Cricket is one of the most popular sports in the world after soccer. Played globally in more than a dozen countries, it is followed by over a billion people. One would therefore expect, following other trends in global sports, that there would be a meaningful analysis and mining of cricket videos. There has been some interesting work in this area (for example, [1, 2]). However, by and large, the amount of computer vision research does not seem to be commensurate with the interest and the revenue in the game. Possible reasons could be the complex nature of the game, and the variety of views one can see, as compared to games such as tennis, and soccer. Further, the long duration of the game might inhibit the use of inefficient algorithms.

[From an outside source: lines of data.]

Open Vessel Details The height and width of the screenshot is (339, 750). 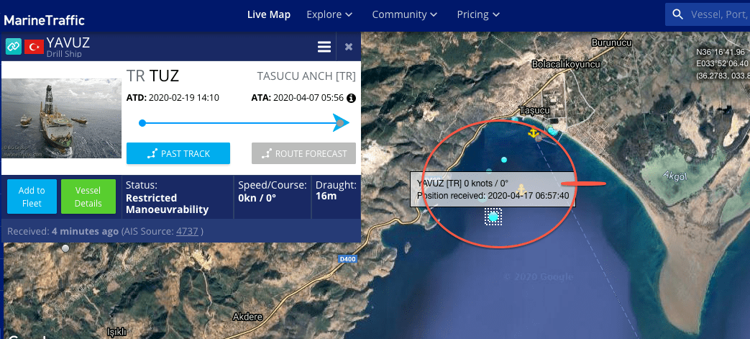[88, 196]

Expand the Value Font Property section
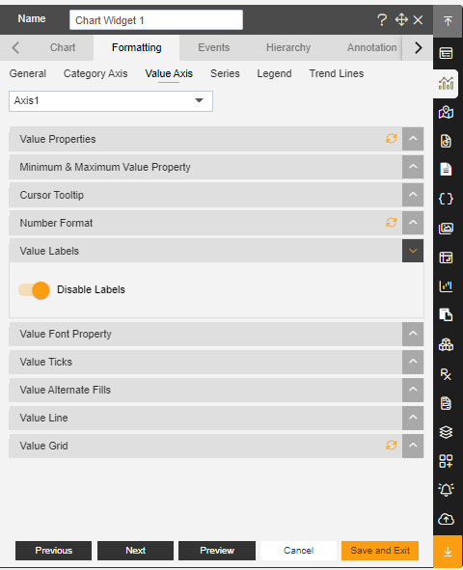tap(413, 334)
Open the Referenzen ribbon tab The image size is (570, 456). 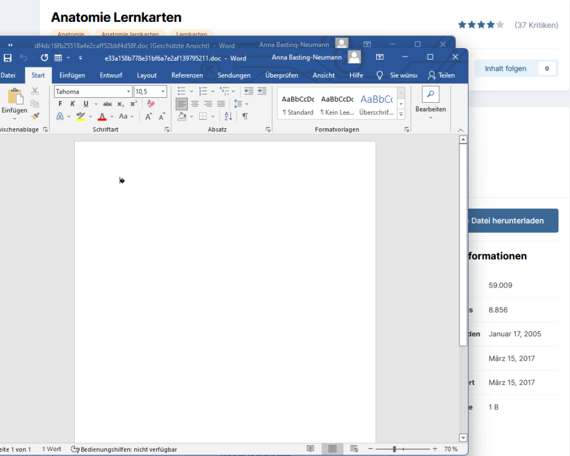tap(187, 75)
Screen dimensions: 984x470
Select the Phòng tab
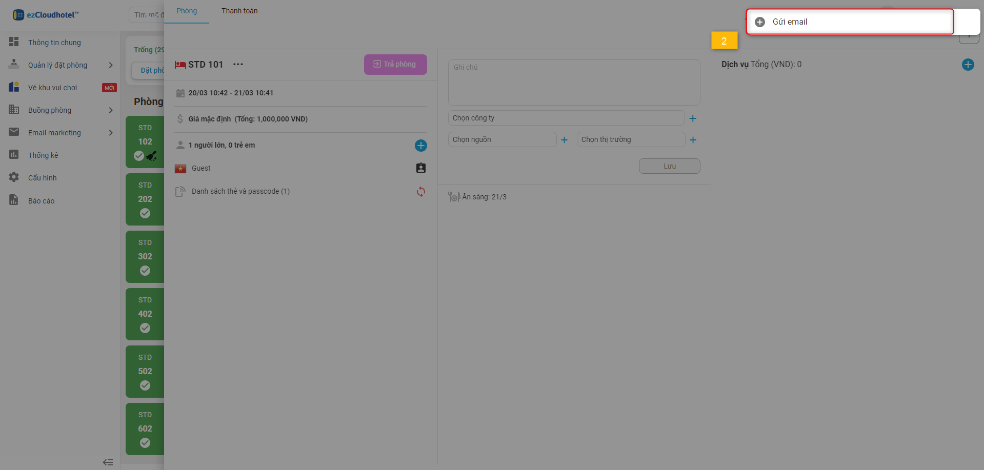pos(187,11)
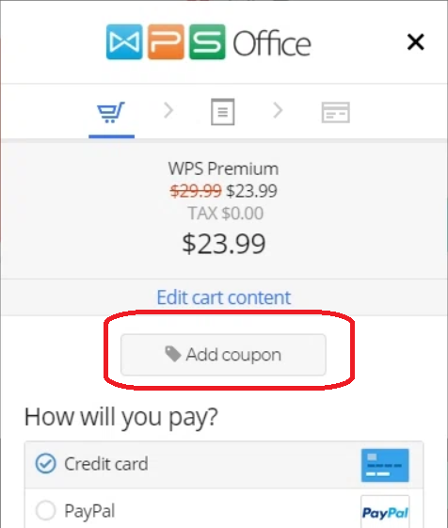Click the WPS Premium product name
Viewport: 448px width, 528px height.
click(223, 168)
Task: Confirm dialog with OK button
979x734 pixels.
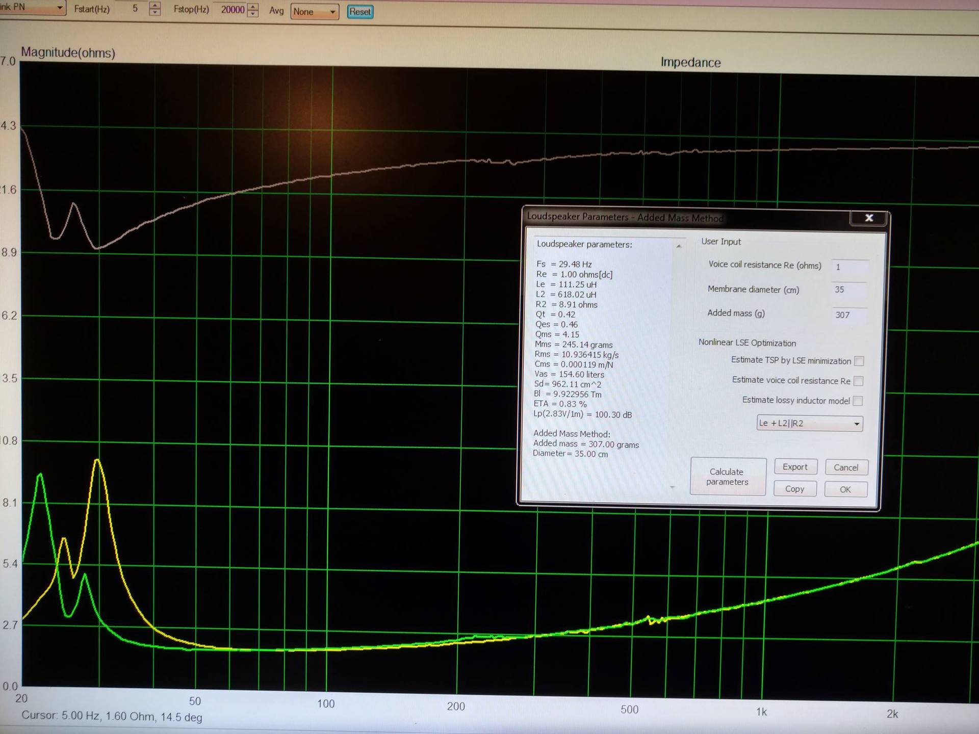Action: [845, 489]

Segmenting a video into its meaningful units is very useful for the structure analysis of the video, and in applications such as content based retrieval. Onemeaningful unit corresponds to the semantic notion of ``deliveries'' or ``balls'' (virtually all cricket games are made up of 6-ball overs).


Fig. 1. Typical views in the game of cricket (a) Pitch View (b) Ground View (c) Non-Field View. Note that the ground view may include non-trivial portions of the pitch.

Indeed, the problem of segmenting a cricket video into meaningful scenes is addressed in [1]. Specifically, the method uses the manual commentaries available for cricket video, to segment a cricket video into its constituent balls. Once segmented, the video is annotated by the text for higher-level content access. A hierarchical framework and algorithms for cricket event detection and classification is proposed in [2]. The authors uses a hierarchy of classifier to detect various views present in the game of cricket. The views with which they are concerned are real-time, replay, field view, non-field view, pitch-view, long-view, boundary view, close-up and crowd etc.

Despite the interesting methods in these works - useful in their own right - there are some challenges. The authors in [2] have only worked on view classification without addressing the problem of video segmentation. Our work closely resembles that of the method in [1], and is inspired from it from a functional point of view. It differs dramatically in the complexity of the solution, and the basis for the temporal segmentation. Specifically, as the title in [1] indicates, the work is text-driven. Our work is purely in the image domain, and demonstrates that it is possible to get a segmentation in many situations using a simpler modeling framework. Further, in our work we identify key players of each ball to help in indexing the match.